試合は延長戦になり、宇津木麗華選手の放ったタイムリー2塁打で日本が勝利した。
その時、麗華選手は塁上でうずくまったのだ。
実は後で知ったことで、その場にいながら私はそれを見落としていた。
今回のインタビューで宇津木さんに確認すると、
「麗華は本当は打ちたくなかったって。でも、打ってしまった。塁上にいる麗華に守備してる中国の後輩たちが非難の言葉を浴びせたみたいですね。複雑な気持ちだった筈です」
宇津木麗華選手。
15歳の時、日中交流試合で観た宇津木妙子選手の素晴らしいプレーに夢中になり、機会あるごとに教えを乞い、10年後には日立高崎に所属した。

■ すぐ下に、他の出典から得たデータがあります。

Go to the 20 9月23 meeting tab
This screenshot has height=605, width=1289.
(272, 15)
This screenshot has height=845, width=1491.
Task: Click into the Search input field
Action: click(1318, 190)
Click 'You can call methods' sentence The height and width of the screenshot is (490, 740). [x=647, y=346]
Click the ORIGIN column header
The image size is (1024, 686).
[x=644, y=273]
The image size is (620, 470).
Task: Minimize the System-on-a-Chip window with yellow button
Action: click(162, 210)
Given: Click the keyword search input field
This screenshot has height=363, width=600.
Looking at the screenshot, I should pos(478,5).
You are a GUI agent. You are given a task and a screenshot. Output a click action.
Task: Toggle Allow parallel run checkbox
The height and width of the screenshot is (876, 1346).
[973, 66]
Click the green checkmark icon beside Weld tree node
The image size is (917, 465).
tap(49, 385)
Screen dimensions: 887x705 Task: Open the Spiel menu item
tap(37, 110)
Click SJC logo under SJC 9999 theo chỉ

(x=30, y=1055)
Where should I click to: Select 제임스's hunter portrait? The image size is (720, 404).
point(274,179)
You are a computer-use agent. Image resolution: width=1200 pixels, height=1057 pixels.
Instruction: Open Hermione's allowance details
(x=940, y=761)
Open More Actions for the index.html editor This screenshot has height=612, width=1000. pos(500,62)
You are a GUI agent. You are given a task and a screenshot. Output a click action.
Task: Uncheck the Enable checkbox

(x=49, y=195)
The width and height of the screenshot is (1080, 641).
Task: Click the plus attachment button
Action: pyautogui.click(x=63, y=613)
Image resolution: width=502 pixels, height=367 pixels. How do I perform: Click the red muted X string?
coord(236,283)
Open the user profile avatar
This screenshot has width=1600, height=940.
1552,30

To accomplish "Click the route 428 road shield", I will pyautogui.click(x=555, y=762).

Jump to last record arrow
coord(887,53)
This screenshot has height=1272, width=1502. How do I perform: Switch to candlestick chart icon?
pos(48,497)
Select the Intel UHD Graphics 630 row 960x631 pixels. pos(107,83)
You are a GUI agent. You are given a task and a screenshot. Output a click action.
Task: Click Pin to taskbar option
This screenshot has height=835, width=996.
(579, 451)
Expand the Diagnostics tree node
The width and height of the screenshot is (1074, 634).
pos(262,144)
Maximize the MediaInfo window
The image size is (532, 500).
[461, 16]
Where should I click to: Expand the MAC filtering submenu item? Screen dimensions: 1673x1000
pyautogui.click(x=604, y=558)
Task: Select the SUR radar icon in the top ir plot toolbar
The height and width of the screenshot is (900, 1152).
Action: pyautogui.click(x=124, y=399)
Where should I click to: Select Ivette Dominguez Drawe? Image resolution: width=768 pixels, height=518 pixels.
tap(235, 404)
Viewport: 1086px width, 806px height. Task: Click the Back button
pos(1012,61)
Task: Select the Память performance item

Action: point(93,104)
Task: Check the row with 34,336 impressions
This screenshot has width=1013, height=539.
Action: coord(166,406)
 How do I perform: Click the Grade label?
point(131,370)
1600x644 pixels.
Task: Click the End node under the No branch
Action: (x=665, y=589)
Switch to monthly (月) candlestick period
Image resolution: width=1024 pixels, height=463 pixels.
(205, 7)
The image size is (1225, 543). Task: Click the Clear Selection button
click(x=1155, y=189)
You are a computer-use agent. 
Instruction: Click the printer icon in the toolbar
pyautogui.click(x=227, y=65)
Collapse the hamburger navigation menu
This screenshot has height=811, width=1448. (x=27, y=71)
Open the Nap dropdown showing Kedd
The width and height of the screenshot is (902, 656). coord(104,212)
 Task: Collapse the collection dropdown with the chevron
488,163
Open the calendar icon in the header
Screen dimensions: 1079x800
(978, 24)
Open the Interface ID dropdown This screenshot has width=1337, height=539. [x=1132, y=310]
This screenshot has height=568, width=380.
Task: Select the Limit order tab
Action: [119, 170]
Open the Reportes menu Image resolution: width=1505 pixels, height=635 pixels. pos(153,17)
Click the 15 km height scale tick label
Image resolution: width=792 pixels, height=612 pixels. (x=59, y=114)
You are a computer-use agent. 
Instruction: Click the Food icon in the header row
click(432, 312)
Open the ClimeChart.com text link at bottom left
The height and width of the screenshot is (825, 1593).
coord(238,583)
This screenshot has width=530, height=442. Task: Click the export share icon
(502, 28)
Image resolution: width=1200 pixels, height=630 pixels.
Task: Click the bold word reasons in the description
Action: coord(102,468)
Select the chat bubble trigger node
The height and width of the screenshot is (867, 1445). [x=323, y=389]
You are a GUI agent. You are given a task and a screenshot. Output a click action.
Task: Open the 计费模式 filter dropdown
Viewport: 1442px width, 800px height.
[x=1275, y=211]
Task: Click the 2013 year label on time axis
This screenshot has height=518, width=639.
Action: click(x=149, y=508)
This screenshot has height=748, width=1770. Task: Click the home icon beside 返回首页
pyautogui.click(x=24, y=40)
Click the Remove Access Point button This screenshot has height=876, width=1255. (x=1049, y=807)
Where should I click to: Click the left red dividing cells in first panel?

その後、日本に帰化し「宇津木麗華」という日本名を持つ。

報道関係の通行パスを持っているわけでなかったので、報道陣に取り囲まれてゲーム後のインタビューを受けている宇津木監督を、遠く観客席から眺めていた。

アメリカとオーストラリアの決勝戦を観た翌日、オリンピック会場から遠く離れた町を歩いていた時のこと。
オリンピックに沸く人ごみに紛れて歩くうち、何かが目の隅を通過したように感じた。
サンバイザーをかぶり、サングラスをかけて・・・・えーと、あれは・・・・
すれ違って、しばらく経ち、突然ハッ!と気付き、来た道を急いで引き返した。
遠くにそれらしき人を発見した瞬間、その人は角を曲がって消えた。
どこかの店に入ってしまったら、探しようがない。
確かこの角だったと思いつつ走りながら曲がろうとした途端、人とぶつかりそうになった。
宇津木監督だった。
おそらく、遅れて歩いてくる選手たちに声をかけるために角まで引き返してきたのだろう。
この広いアテネで、こんな偶然があるのだろうか。
この人を見るためだけにアテネにやってきたのだ。
私の驚きに、監督も怪訝な面持ちでサングラスを外し、まじまじと見つめてきた。
「銅メダル、おめでとうございます」
それだけを言って、握手していただき、来た道を引き返した。
振り返ると、監督は決して人に見せることがないだろう佇まい。
一人、ポツン
と立っていた。
日本が決勝リーグでオーストラリアに敗れるまで取り巻いていた報道陣は誰一人、そこにはいなかった。

今回のインタビューで、そのことに触れると、少しずつ当時のことを思い出されたようで、遠くを見る眼差しになり、その日いちばんの笑顔になった。